*Text block*
******************************
Report #96370
[cost\_intel] Using small models for multi-constraint code generation and novel reasoning tasks
Reserve frontier models \(Opus, GPT-4o, Gemini 1.5 Pro\) for: \(1\) code generation touching >3 files or requiring cross-module consistency, \(2\) tasks with >5 simultaneous constraints, \(3\) novel problem-solving outside training distribution. On these tasks, smaller models do not degrade gradually—they produce plausible but subtly wrong outputs that are harder to catch than obvious errors.
******************************
*Tasks to carry out*
[1] Duplicate the part of the report that begins at the words "Report #96370" and stops after the words "than obvious errors.".
[2] According to the report, what do smaller models produce on these tasks instead of degrading gradually?
[3] Resume the report on using small models for code generation and reasoning tasks, starting after its last sentence.
******************************
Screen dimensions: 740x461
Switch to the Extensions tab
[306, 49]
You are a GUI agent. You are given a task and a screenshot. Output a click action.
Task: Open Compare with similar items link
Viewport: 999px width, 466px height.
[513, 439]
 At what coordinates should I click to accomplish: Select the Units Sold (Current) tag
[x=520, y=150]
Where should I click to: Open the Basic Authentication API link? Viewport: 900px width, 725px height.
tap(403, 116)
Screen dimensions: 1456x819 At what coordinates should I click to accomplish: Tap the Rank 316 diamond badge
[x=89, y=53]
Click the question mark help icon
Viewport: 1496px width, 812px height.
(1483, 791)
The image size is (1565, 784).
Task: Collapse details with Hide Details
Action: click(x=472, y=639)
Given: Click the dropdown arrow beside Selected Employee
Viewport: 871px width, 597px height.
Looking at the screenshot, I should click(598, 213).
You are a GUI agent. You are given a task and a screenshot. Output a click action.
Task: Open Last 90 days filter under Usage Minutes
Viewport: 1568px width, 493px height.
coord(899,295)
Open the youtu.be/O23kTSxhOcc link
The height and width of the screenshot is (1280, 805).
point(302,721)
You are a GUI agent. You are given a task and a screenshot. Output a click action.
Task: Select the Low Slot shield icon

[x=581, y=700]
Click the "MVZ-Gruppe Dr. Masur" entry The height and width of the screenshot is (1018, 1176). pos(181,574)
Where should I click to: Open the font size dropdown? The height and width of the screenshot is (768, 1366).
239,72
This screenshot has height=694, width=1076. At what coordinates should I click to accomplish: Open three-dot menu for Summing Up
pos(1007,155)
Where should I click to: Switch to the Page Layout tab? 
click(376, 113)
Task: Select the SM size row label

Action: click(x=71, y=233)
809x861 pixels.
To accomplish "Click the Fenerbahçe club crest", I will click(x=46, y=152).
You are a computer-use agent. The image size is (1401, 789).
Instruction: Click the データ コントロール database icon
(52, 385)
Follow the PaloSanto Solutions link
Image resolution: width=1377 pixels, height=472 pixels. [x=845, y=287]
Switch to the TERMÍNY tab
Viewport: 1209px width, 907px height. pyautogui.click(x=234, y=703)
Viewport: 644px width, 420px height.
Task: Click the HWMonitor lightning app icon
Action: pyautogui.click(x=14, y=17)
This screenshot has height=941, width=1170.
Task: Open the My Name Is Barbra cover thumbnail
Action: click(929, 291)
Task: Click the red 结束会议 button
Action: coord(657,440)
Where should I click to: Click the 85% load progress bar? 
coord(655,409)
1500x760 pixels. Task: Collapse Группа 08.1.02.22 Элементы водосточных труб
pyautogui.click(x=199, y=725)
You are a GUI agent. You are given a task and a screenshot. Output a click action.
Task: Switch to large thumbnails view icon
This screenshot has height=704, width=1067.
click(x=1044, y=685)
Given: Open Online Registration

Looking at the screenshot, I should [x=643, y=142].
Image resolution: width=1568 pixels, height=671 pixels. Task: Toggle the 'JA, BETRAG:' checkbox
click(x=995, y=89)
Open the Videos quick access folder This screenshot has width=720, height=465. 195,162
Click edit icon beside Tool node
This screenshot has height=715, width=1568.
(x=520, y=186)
******************************
*Answers by task*
[1]
Report #96370
[cost\_intel] Using small models for multi-constraint code generation and novel reasoning tasks
Reserve frontier models \(Opus, GPT-4o, Gemini 1.5 Pro\) for: \(1\) code generation touching >3 files or requiring cross-module consistency, \(2\) tasks with >5 simultaneous constraints, \(3\) novel problem-solving outside training distribution. On these tasks, smaller models do not degrade gradually—they produce plausible but subtly wrong outputs that are harder to catch than obvious errors.

[2] Plausible but subtly wrong outputs that are harder to catch than obvious errors.

[3]
Journey Context:
The quality cliff for complex tasks is non-linear. On single-function generation, Haiku is 90-95% as good as Opus. On multi-file refactoring with 5\+ constraints, Haiku drops to 40-55% pass rate while Opus holds at 80-85%. The signature failure modes of small models on complex tasks: \(1\) satisfying the first 3 constraints and silently dropping the last 2, \(2\) generating syntactically valid code with wrong semantics—calls a real function but with wrong argument semantics, \(3\) confidently hallucinating API methods that sound plausible but do not exist. This 'plausible but wrong' failure is more dangerous than obvious errors because it passes superficial review. The economic insight: debugging subtly wrong code costs more engineer time than the LLM savings.
⚠ Workarounds are unverified - always check before running. Confirmations show what worked for others, not a safety guarantee.